Desde ese aciago día, hace quinientos y tantos años, al grito de ¡tierra¡, confundido cacofónicamente con el grito de ¡guerra¡, se ha ejecutado un despojo y un genocidio ejercido por múltiples naciones europeas y continuado por las modernas sociedades multinacionales que sucedieron a los emporios colonialistas.
La leyenda nos quiso hacer creer que los muy valientes se embarcaron en una aventura exploradora en busca de la pimienta y otras especias, en una forma de “expedición gourmet”, para buscar como mejorar el sabor de la comida insípida que consumían durante su civilizada historia. Aventura ésta que ante el hallazgo de nuevos territorios, a su parecer “baldíos”, inmediatamente devino en una estrategia colonial y en una carrera invasora sobre extensas áreas habitadas por dispersos seres no humanos, salvajes y desnudos, sin dios y sin ley. Pero lo más importante de todo: ¡TIERRA, TIERRA, TIERRA! Amplios territorios ricos en oro, plata, platino, piedras preciosas y, lo mejor, mano de obra gratis para explotarlos.

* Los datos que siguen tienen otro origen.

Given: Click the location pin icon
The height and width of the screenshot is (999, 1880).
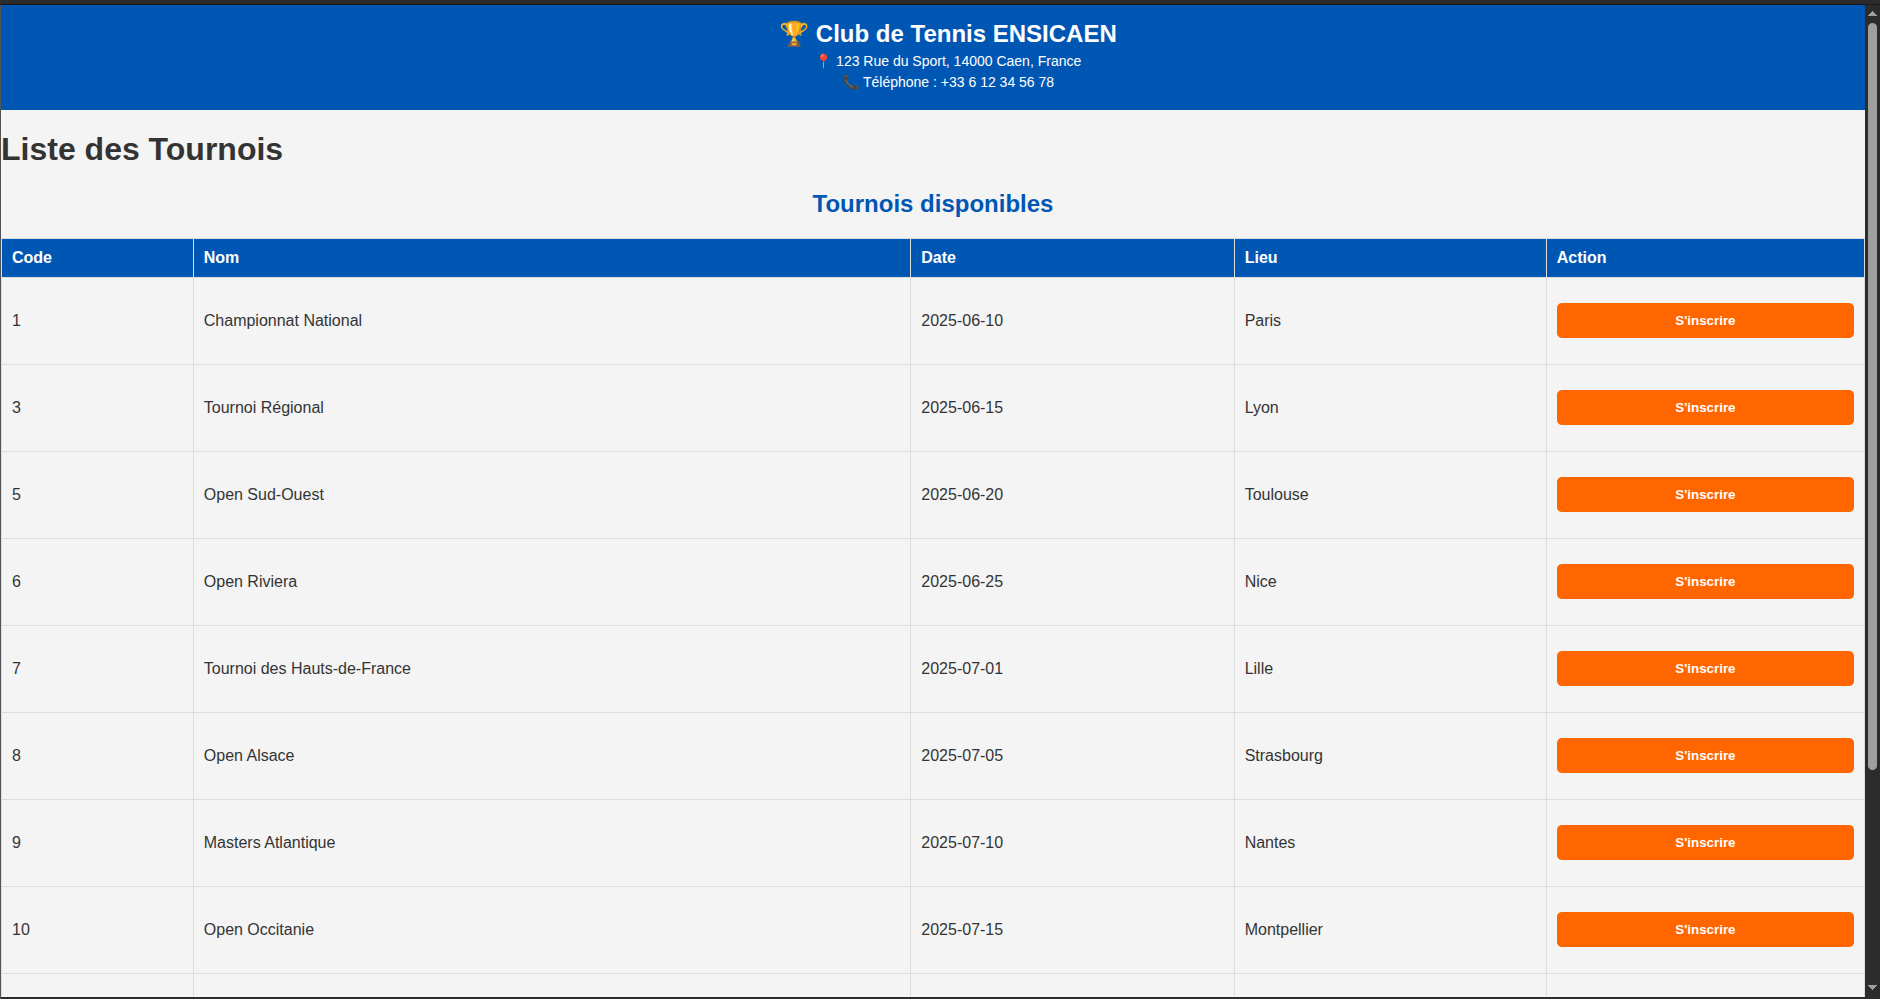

Todas esas riquezas las producía la tierra, esa misma que en España y en el resto de Europa era acaparada y estaba completamente ocupada ya por reinos, principados, feudos y burgos, todos hereditarios, lo que no dejaba espacio a los siervos para adquirir tierras donde poder sentirse señores y ascender y donde además se agotaban los metales que al lado de la tenencia de la tierra, construían la riqueza. Los nuevos territorios fueron una excelente noticia para la gleba europea, que vio una oportunidad de surgir socialmente y se desplazó a invadir inmediatamente.
Bajo una perspectiva histórica, la tierra siempre ha sido el epicentro de conflictos. Ya sea por su mera posesión o por las riquezas que poseen, siempre será un botín valioso.
El primer gran genocidio americano se inició, continuó y no se ha detenido jamás, pero se acentuó con la llegada de la mano de obra africana, que reemplazó la agotada y casi extinta mano de obra indígena. Iniciando así otro genocidio, ahora contra los pueblos africanos y los esclavos de exportación en América, que tampoco se ha detenido. Siempre centrados en la explotación esclavista, con la importación de mano de obra desde las colonias de África, también en proceso de colonización pero al parecer mucho menos ricas que los territorios americanos lo que generó el desplazamiento intercontinental de mano de obra esclava para la explotación de la tierra.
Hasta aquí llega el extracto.